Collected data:
•••

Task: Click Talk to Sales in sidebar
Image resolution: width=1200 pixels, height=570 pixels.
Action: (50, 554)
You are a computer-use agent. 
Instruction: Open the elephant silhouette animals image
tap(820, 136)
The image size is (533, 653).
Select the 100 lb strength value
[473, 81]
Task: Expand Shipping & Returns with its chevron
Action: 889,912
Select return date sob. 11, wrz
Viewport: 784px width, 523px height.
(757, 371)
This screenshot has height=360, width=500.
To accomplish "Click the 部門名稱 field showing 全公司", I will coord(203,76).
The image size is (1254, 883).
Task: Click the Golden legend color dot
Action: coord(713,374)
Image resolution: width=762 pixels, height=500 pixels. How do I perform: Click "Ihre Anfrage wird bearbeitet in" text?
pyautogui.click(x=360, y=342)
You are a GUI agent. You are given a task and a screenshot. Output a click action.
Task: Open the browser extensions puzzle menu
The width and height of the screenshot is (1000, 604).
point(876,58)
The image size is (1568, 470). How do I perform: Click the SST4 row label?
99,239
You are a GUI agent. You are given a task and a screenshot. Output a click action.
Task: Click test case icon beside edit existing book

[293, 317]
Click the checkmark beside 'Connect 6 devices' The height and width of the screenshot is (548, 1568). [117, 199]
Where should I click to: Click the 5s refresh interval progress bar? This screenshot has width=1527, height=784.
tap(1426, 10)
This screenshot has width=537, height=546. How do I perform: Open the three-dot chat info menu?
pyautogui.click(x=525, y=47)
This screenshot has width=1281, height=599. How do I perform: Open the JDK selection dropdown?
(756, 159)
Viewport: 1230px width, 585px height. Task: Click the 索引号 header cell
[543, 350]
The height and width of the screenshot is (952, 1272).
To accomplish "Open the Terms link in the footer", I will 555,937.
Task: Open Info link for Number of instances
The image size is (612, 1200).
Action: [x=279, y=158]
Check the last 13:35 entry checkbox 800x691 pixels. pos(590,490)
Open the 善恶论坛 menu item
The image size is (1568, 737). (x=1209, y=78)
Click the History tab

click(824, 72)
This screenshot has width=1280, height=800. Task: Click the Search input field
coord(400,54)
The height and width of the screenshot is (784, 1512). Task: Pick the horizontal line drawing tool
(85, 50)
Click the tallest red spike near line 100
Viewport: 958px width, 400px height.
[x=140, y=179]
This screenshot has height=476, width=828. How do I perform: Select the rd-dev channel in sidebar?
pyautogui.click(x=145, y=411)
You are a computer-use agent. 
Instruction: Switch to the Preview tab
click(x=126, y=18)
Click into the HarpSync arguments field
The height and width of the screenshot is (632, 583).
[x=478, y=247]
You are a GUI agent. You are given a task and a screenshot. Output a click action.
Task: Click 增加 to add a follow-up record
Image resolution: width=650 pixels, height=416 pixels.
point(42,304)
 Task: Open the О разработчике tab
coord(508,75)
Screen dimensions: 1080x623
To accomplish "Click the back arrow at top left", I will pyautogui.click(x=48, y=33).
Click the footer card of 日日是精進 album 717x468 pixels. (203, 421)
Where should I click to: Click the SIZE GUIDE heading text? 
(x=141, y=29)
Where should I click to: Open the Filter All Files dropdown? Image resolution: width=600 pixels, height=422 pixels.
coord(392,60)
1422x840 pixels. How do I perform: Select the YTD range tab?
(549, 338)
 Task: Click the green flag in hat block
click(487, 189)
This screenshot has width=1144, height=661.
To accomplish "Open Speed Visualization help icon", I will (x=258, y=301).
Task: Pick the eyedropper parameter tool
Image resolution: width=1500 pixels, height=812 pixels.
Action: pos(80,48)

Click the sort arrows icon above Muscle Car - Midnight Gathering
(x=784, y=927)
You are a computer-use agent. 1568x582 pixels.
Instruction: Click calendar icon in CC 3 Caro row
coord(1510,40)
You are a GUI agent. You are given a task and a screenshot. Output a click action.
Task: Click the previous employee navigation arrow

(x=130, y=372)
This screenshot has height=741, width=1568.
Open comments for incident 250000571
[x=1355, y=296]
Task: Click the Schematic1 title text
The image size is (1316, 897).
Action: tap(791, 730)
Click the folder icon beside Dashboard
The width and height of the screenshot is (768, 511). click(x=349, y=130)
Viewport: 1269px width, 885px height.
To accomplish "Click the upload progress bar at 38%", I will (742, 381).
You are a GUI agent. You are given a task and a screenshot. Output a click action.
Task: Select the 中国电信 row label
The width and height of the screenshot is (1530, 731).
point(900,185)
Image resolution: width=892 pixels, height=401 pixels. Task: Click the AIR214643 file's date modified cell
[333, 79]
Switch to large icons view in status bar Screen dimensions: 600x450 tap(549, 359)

•••

What is required
When a line of the entries contains the word "dimensions", it counts toward the total; reply with that total alone.

Answer for the task
2